Saved entries:
--*--

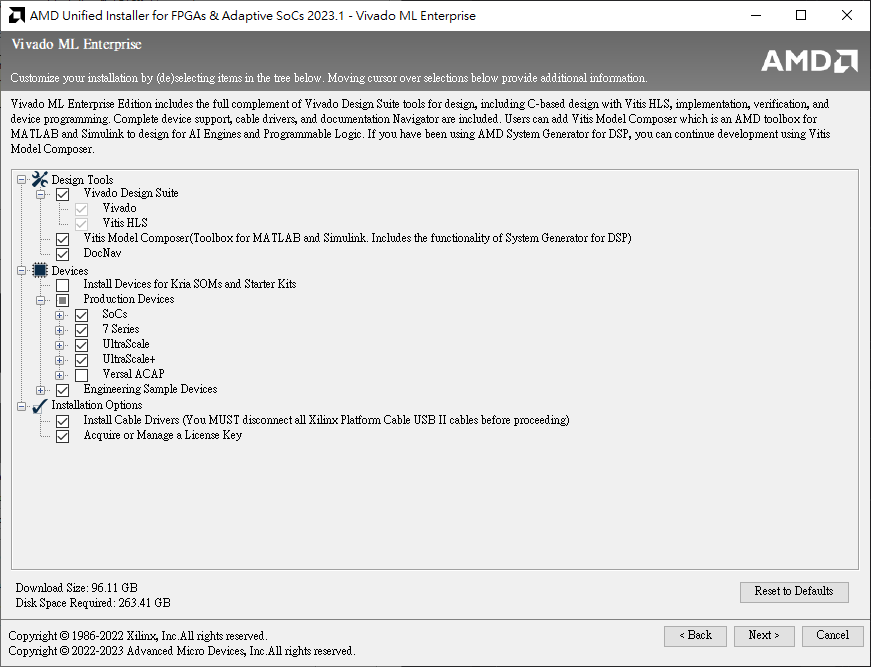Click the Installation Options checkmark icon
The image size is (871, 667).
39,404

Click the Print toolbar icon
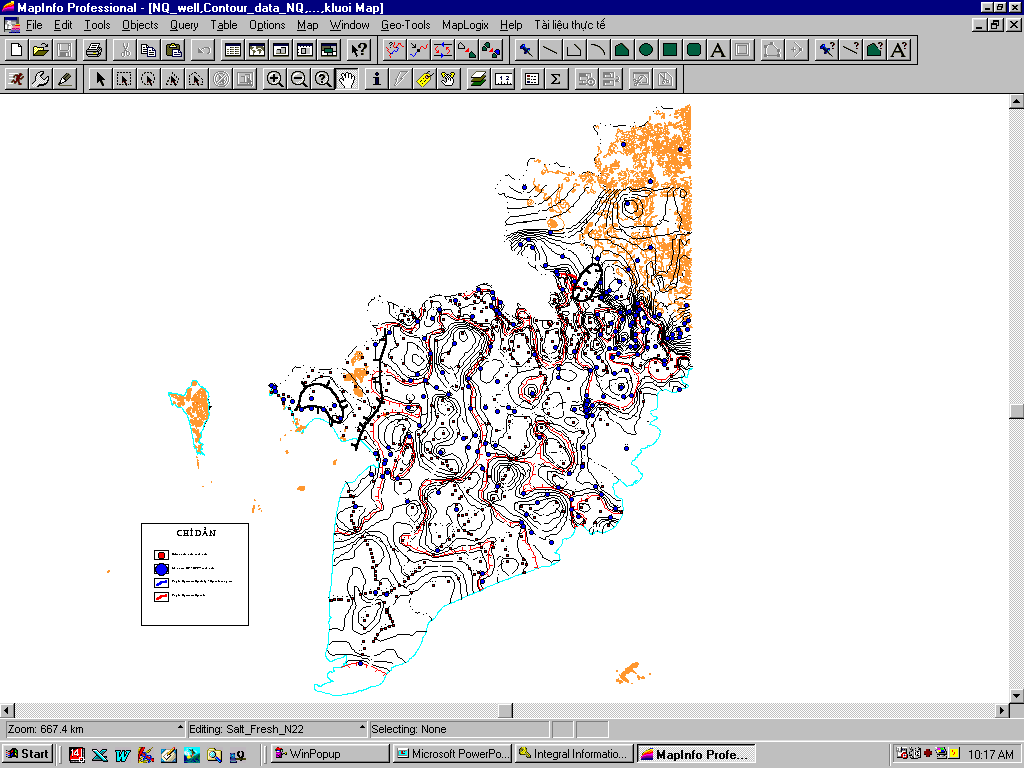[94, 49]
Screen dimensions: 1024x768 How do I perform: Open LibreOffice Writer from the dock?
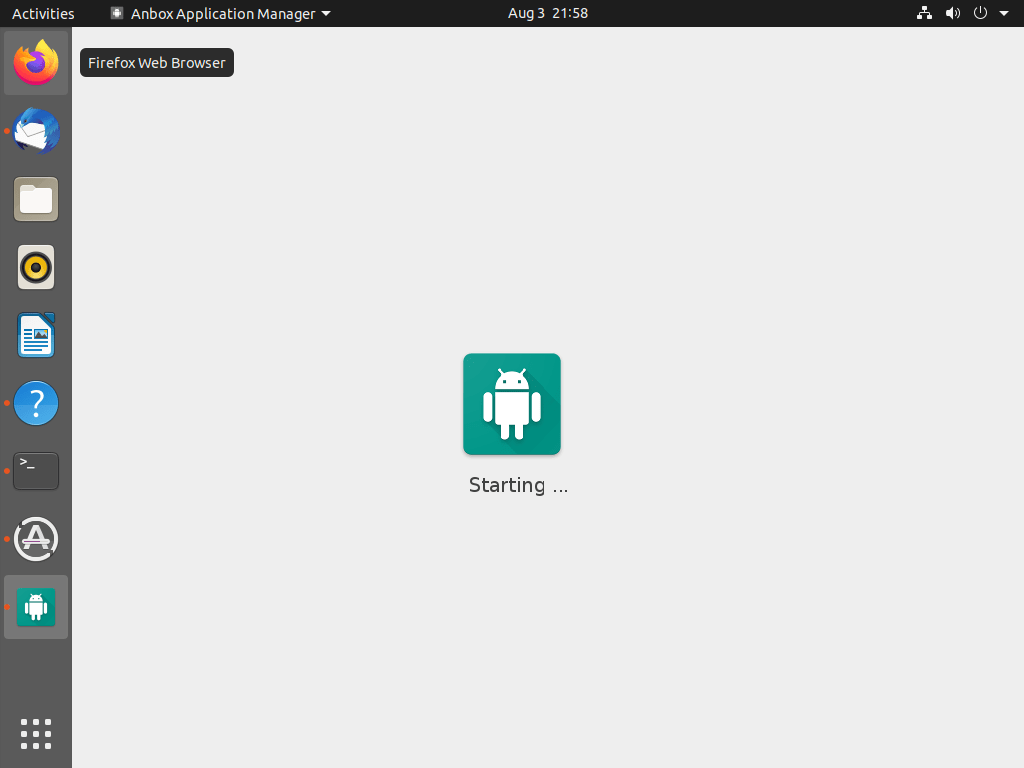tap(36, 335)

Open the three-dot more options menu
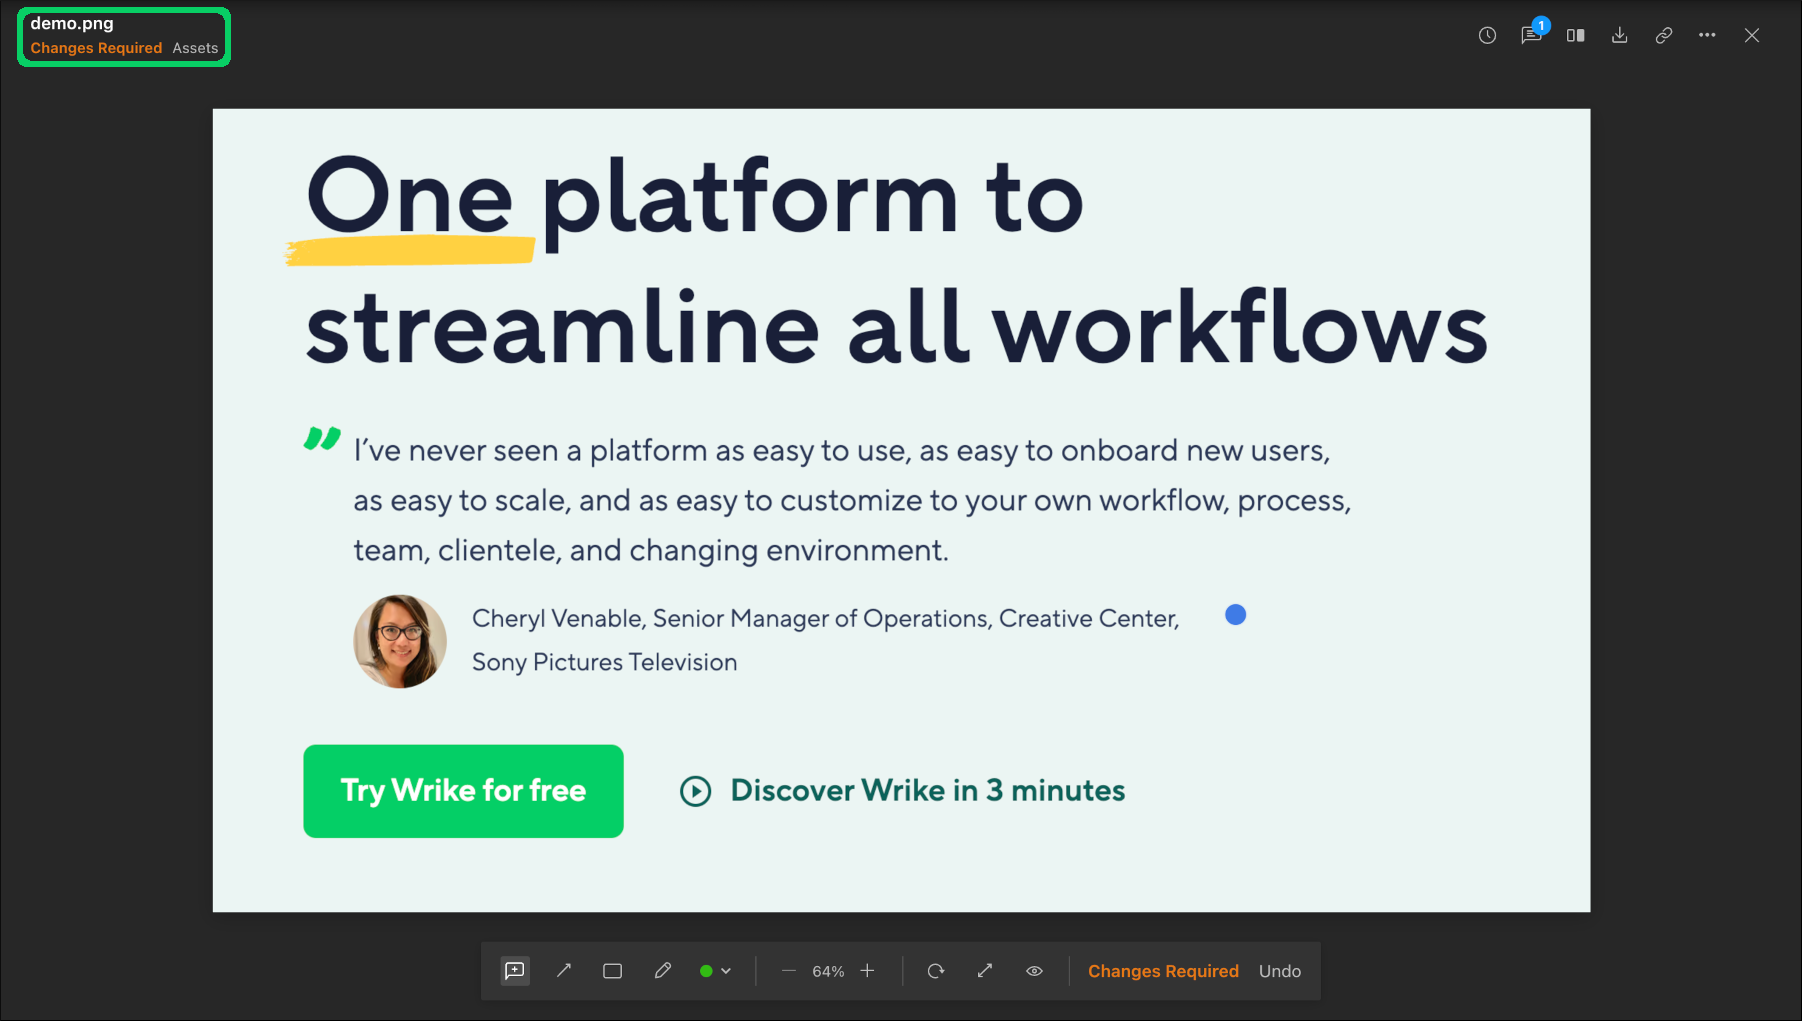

--*--

TASK DETAILS — Beginning with the line that holds "Screen dimensions: 1024x768" and continuing to the end of the entries above, set down each line exactly, both ends included; include no pictures.

EXERCISE ANSWER —
Screen dimensions: 1024x768 How do I perform: Open LibreOffice Writer from the dock?
tap(36, 335)

Open the three-dot more options menu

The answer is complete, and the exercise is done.